**Problem description**
Your output should be the line that contains "This screenshot has width=1024, height=544." and all lines after it in the records, retyped exactly through the last one.

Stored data
---*---
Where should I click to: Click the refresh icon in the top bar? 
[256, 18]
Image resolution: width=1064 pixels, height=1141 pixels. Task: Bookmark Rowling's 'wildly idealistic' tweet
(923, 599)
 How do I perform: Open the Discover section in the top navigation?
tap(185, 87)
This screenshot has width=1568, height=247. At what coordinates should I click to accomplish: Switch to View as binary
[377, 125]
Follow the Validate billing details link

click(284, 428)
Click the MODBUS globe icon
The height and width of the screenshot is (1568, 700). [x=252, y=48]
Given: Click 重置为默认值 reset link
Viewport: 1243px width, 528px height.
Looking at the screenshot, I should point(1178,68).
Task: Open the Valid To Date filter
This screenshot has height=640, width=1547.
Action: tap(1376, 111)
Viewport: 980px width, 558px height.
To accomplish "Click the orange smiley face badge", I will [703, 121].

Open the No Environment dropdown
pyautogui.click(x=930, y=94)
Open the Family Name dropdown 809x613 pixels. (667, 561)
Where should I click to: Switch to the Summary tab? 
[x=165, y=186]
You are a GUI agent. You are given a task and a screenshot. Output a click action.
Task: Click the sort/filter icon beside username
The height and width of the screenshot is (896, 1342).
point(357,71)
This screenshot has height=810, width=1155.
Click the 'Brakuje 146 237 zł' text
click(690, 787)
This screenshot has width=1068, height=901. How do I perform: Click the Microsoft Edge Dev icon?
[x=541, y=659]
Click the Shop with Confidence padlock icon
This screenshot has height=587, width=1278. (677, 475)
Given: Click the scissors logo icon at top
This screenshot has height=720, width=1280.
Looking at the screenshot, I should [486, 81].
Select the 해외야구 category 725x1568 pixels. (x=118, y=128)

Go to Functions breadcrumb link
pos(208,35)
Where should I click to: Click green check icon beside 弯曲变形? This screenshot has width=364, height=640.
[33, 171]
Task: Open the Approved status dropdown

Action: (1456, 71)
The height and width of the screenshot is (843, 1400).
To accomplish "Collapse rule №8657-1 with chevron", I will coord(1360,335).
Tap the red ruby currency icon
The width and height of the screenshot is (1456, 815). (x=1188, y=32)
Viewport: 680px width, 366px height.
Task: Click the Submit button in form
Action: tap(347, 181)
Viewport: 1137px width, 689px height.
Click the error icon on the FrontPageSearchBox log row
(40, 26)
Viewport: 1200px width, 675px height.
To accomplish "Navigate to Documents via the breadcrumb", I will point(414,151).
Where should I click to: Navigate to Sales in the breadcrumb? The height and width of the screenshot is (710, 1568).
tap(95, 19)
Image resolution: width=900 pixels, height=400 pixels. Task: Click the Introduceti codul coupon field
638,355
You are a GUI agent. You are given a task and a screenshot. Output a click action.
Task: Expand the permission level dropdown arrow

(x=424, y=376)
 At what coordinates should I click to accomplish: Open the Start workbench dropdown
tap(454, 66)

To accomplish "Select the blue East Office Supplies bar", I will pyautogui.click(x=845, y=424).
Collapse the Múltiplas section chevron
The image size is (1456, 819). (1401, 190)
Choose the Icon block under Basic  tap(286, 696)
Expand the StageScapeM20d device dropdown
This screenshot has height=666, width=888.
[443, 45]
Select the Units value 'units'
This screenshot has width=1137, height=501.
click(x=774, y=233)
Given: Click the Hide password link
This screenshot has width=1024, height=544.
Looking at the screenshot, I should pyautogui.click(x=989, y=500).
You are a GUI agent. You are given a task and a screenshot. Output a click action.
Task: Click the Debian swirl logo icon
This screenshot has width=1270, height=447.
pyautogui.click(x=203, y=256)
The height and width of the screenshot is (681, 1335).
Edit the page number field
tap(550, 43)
---*---
**Your response**
This screenshot has width=1024, height=544.
Looking at the screenshot, I should pyautogui.click(x=989, y=500).
You are a GUI agent. You are given a task and a screenshot. Output a click action.
Task: Click the Debian swirl logo icon
This screenshot has width=1270, height=447.
pyautogui.click(x=203, y=256)
The height and width of the screenshot is (681, 1335).
Edit the page number field
tap(550, 43)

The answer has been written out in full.